------ SOURCE MATERIAL

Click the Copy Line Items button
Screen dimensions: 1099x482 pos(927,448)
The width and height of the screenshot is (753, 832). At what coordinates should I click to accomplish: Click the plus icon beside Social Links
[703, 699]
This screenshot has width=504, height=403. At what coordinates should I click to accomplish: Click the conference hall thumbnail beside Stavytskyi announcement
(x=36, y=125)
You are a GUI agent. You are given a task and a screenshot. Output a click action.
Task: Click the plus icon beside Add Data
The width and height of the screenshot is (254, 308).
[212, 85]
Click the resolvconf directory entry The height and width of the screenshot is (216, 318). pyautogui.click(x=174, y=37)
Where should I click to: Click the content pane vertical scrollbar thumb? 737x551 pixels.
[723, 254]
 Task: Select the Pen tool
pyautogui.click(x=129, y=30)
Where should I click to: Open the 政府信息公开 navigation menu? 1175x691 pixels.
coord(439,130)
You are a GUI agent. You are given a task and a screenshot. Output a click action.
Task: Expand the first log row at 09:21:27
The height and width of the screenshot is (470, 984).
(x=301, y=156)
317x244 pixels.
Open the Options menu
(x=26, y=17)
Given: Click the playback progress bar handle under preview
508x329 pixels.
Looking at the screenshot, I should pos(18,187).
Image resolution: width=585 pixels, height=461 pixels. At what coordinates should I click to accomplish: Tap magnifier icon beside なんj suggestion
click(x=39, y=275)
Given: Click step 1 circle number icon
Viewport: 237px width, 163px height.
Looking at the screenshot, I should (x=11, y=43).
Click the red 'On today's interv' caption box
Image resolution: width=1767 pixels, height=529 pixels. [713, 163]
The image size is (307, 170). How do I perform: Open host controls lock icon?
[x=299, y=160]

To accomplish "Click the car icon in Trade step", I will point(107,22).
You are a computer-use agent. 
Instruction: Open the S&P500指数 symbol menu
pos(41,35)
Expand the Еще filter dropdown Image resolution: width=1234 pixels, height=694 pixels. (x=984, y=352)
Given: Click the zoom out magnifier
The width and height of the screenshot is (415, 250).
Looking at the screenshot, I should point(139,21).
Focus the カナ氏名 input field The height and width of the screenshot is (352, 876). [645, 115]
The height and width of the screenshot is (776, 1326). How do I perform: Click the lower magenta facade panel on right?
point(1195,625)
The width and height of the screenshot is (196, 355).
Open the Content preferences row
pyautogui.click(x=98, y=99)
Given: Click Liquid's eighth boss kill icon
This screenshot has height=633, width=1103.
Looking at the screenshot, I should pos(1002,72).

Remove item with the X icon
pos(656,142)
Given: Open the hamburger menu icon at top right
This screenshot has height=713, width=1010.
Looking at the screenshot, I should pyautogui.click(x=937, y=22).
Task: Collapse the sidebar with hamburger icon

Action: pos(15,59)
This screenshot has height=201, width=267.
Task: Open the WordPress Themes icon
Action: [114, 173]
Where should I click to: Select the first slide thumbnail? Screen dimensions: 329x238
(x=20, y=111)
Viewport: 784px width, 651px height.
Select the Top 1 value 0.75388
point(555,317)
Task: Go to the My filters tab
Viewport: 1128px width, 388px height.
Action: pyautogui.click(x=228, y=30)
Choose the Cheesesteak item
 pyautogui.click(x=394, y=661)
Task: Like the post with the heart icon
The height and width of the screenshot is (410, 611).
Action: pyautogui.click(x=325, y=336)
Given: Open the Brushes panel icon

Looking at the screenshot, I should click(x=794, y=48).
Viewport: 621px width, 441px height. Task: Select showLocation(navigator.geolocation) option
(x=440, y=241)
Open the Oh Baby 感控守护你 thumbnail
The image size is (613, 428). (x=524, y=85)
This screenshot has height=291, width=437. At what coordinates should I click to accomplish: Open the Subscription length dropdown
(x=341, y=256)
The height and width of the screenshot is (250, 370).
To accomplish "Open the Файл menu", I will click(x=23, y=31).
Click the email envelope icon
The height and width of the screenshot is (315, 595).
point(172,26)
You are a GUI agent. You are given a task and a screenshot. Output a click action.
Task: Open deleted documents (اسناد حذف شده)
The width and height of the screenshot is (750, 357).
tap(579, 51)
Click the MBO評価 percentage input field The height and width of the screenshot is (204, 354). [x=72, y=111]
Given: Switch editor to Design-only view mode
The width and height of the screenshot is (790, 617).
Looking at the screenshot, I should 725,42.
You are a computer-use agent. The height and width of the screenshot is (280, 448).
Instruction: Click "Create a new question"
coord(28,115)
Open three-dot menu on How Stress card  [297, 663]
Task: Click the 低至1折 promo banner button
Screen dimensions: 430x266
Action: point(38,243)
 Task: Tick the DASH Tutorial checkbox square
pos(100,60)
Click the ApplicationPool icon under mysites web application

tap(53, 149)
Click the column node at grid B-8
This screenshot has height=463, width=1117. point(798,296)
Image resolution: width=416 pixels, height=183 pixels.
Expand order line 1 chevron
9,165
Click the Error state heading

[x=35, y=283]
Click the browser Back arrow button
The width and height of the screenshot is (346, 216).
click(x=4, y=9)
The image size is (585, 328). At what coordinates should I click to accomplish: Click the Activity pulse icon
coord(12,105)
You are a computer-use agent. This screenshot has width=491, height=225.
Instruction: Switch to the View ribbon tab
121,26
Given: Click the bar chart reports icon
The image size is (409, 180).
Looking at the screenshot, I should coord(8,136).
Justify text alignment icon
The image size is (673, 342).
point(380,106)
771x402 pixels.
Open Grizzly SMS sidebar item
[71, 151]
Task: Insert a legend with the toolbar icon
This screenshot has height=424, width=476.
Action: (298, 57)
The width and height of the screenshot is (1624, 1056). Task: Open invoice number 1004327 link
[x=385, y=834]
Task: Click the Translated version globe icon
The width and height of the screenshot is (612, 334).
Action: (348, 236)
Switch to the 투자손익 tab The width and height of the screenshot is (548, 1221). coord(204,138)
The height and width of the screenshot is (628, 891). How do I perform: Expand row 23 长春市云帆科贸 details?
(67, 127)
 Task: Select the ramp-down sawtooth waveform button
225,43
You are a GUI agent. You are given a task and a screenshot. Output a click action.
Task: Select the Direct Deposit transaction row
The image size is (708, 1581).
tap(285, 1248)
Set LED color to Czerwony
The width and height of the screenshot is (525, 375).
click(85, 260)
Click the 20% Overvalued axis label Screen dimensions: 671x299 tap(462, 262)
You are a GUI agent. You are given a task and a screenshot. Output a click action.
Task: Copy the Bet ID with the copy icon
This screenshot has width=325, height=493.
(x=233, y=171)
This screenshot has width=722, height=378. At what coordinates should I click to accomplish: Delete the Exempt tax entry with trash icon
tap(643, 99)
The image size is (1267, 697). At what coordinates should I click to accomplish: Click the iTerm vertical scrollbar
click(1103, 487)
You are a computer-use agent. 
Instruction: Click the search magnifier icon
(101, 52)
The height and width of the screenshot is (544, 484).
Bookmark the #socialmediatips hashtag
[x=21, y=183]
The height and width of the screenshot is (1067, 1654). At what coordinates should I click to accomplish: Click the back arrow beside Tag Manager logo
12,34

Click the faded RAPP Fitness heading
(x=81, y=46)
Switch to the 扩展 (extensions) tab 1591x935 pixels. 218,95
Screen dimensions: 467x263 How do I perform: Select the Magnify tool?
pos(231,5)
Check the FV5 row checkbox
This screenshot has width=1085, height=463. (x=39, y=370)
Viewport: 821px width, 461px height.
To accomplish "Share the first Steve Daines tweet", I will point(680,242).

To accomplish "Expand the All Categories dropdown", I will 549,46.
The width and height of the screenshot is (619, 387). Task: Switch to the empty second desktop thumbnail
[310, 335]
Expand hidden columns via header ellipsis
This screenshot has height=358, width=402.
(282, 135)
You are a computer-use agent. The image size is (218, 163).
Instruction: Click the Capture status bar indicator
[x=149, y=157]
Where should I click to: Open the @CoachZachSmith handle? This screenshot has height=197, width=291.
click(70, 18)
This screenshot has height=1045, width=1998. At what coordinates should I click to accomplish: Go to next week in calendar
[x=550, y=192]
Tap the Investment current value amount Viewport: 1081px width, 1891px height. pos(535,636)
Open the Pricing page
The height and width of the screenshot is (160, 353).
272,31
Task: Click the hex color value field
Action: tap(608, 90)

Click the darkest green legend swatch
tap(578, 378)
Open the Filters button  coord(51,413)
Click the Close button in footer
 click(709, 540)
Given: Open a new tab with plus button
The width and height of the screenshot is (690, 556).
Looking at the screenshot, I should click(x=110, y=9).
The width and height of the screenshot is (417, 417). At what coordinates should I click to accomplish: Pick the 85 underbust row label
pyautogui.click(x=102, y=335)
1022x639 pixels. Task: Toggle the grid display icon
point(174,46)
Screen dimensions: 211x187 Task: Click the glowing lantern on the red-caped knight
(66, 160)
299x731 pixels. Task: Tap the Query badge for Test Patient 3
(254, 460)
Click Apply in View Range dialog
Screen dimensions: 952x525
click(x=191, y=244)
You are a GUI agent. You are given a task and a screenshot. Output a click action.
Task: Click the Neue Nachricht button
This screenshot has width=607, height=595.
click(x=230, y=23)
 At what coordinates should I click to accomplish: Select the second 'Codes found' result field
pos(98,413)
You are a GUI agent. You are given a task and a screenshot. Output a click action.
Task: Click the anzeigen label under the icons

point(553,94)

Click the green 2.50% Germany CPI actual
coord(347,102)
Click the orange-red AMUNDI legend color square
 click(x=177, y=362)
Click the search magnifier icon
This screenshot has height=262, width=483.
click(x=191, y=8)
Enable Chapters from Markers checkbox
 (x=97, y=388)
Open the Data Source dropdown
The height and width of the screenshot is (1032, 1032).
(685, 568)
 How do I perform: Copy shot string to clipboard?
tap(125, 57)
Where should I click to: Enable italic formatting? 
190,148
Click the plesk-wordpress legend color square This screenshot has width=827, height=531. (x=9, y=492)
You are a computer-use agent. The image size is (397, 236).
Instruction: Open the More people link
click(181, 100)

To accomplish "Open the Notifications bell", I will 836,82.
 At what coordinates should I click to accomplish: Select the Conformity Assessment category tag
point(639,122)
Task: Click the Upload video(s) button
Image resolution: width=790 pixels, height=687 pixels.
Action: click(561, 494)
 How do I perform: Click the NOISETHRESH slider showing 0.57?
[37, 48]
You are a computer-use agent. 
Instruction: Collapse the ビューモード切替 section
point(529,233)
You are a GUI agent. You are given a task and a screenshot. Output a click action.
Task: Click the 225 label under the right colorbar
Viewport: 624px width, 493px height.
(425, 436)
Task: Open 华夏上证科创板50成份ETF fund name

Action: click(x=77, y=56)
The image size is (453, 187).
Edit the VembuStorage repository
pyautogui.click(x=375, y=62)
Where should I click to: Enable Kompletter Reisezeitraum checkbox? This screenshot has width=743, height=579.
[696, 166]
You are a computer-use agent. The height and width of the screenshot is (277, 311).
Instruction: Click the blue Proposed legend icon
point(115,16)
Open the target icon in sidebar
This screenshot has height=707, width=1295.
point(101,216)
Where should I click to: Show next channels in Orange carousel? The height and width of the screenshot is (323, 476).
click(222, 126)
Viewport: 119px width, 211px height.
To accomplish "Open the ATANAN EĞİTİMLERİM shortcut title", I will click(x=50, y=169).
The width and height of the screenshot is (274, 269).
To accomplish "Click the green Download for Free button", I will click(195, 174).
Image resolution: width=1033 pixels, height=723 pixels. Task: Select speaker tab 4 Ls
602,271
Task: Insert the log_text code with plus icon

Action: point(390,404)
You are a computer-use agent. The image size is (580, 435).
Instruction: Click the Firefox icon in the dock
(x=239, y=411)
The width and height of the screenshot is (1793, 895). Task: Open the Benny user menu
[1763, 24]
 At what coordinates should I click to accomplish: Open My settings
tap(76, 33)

------------

Show all lines above containing "Data".

Task: Click the plus icon beside Add Data
Open the Data Source dropdown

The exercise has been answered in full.